PROBLEM: Copy the data from the line with "The image size is (1899, 945)." to the line with "tap(940, 365)", swapping "Ease of ordering" for "Speed of delivery" and leaving everything else unchanged.

ROWS:
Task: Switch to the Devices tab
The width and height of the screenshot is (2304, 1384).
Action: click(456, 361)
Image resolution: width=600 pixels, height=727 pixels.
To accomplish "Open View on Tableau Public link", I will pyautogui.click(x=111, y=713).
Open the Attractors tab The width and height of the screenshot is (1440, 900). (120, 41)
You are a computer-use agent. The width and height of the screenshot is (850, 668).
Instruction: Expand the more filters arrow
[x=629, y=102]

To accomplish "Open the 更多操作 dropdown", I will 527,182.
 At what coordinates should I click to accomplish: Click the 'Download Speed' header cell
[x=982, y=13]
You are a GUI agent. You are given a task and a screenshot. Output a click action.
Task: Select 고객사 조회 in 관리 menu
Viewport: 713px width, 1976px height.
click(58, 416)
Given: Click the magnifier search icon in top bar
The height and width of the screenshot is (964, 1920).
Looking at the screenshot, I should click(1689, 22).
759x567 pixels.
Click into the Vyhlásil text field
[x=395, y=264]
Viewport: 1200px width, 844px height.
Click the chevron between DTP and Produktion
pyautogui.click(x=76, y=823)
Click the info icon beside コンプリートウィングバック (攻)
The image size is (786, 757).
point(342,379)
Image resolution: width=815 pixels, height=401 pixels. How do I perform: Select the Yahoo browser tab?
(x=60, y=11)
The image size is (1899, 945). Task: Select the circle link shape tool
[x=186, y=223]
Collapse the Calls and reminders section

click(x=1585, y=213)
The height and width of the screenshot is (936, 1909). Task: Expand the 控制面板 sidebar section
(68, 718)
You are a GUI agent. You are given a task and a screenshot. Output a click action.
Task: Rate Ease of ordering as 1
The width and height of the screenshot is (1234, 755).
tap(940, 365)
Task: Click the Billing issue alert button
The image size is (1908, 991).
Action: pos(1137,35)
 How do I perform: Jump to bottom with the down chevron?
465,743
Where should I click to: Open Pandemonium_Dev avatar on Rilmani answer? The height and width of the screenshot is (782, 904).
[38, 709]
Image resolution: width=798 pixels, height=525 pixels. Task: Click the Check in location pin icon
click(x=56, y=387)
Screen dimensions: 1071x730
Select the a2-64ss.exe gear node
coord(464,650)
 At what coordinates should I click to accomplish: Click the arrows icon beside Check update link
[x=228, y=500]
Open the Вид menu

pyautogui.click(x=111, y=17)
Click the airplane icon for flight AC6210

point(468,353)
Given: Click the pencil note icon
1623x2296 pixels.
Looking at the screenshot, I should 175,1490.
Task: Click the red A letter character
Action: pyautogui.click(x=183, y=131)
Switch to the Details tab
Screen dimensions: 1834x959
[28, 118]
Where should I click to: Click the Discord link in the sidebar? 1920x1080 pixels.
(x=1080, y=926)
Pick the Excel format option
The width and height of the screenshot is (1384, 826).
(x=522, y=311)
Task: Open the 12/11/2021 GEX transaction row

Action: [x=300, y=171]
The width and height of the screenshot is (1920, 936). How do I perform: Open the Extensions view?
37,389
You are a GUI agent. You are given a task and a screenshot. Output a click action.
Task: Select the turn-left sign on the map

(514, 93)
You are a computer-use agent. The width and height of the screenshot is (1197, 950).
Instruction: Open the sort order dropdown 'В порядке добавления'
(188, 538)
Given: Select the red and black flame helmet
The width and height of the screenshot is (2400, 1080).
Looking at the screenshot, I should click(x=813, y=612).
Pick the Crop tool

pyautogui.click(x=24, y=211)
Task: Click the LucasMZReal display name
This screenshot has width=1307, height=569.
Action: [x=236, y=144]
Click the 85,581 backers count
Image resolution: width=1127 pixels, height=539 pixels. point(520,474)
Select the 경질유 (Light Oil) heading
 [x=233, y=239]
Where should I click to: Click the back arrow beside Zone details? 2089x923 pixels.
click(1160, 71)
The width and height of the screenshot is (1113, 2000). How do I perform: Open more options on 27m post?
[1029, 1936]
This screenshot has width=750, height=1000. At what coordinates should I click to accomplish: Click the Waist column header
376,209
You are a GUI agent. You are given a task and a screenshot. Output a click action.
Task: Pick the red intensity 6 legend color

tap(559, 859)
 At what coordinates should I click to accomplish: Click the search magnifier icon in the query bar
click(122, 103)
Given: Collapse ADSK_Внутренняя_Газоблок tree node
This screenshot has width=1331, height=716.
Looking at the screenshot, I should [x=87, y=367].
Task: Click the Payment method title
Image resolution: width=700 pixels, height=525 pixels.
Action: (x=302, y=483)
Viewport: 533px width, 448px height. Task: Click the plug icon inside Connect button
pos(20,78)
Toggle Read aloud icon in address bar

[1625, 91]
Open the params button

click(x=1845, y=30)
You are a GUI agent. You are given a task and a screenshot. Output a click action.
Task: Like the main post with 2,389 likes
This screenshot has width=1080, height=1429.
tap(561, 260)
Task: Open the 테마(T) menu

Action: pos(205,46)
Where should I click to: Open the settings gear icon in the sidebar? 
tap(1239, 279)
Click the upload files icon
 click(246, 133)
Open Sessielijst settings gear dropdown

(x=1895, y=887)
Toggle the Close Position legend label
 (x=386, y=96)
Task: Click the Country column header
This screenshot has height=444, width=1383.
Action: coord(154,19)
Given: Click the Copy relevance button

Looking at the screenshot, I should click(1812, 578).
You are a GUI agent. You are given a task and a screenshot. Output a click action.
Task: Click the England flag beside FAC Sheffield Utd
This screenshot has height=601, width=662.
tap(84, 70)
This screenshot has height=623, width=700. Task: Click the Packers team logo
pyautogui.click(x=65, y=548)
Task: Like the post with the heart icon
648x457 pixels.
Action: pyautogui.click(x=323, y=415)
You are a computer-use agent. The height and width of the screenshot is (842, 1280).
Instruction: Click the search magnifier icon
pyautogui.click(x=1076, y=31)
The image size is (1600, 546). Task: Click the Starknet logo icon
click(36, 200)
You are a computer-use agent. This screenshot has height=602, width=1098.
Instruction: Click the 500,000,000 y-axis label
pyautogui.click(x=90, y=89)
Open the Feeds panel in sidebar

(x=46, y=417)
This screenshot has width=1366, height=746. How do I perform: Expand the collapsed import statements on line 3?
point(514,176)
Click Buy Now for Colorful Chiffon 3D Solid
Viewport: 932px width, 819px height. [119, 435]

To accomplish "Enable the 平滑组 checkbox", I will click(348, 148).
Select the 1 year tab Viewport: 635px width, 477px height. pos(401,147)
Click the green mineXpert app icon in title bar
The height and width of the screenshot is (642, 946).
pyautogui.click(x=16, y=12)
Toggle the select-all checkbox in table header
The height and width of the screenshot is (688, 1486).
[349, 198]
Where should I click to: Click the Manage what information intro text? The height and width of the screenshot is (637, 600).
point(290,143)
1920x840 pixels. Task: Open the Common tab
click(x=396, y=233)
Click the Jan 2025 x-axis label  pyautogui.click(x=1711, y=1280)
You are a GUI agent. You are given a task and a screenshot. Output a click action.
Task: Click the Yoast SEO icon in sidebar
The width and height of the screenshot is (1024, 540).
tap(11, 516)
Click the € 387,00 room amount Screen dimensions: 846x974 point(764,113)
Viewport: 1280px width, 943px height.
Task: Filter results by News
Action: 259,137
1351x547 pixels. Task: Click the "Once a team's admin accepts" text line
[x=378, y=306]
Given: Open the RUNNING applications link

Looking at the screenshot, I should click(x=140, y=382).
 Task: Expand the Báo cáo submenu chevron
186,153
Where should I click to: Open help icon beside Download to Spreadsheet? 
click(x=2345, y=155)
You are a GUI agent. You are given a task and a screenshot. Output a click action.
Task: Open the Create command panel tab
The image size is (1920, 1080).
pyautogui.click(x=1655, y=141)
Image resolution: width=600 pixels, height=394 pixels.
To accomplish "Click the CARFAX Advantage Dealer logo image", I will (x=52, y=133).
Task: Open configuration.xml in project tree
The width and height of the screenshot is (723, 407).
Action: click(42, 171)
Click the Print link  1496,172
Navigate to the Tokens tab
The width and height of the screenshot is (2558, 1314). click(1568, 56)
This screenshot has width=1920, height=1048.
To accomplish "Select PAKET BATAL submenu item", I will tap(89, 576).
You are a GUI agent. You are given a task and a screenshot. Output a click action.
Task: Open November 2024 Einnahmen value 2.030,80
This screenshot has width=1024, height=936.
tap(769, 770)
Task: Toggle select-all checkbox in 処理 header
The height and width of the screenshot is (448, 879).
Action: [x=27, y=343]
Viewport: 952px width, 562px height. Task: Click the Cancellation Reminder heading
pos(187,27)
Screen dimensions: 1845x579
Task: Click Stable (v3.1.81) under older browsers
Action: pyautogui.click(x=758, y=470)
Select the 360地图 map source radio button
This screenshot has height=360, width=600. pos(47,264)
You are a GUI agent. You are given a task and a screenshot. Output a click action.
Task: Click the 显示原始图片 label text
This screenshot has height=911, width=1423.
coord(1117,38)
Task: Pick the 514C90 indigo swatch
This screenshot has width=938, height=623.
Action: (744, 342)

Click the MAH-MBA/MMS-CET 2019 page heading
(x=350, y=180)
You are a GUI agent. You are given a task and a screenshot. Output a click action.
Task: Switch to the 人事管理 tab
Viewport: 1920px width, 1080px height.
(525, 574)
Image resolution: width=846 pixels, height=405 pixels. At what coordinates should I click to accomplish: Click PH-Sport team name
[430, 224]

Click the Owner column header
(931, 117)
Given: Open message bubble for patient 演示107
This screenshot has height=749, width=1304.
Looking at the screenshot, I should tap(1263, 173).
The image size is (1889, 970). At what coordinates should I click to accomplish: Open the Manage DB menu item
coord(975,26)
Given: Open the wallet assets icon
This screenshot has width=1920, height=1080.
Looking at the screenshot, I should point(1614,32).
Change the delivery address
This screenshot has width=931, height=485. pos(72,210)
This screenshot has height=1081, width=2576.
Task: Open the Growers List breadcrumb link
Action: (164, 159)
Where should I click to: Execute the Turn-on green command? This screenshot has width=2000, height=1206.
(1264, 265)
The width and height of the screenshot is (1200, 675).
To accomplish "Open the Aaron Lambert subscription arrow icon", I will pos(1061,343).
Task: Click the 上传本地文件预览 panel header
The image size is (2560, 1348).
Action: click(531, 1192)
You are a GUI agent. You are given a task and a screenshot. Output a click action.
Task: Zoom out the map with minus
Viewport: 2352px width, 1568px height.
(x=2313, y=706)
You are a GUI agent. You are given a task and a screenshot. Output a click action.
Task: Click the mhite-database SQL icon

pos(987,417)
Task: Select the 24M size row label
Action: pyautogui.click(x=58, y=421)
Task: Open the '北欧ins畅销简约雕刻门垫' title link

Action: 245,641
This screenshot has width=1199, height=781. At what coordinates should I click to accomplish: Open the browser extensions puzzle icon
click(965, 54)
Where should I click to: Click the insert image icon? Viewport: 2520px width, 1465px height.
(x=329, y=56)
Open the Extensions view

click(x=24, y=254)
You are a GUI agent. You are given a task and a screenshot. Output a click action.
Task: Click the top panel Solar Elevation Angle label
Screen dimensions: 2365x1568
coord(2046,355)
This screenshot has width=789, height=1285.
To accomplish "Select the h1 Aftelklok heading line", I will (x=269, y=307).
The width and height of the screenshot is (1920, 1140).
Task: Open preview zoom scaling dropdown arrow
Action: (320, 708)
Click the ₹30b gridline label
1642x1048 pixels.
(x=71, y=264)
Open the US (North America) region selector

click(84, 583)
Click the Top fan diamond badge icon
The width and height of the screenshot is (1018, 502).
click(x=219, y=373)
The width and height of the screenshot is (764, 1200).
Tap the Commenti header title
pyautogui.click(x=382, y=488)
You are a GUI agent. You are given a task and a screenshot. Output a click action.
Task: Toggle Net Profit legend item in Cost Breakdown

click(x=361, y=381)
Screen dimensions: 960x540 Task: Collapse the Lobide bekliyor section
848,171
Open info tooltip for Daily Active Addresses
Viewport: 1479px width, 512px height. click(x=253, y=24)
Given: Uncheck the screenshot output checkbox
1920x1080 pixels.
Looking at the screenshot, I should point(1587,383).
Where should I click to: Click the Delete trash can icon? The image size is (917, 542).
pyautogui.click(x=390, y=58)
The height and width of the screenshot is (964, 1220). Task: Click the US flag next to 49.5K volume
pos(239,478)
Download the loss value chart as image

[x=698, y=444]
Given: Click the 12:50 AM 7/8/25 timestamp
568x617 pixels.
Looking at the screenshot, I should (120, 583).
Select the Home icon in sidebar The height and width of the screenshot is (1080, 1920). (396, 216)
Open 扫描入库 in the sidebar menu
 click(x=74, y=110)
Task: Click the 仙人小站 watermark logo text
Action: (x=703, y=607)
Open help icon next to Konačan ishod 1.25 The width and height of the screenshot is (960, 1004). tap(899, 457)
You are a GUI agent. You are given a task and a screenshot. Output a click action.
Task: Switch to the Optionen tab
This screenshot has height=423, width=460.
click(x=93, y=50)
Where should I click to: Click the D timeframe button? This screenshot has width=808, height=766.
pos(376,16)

WRITTEN RESPONSE:
The image size is (1899, 945). Task: Select the circle link shape tool
[x=186, y=223]
Collapse the Calls and reminders section

click(x=1585, y=213)
The height and width of the screenshot is (936, 1909). Task: Expand the 控制面板 sidebar section
(68, 718)
You are a GUI agent. You are given a task and a screenshot. Output a click action.
Task: Rate Speed of delivery as 1
The width and height of the screenshot is (1234, 755).
tap(940, 365)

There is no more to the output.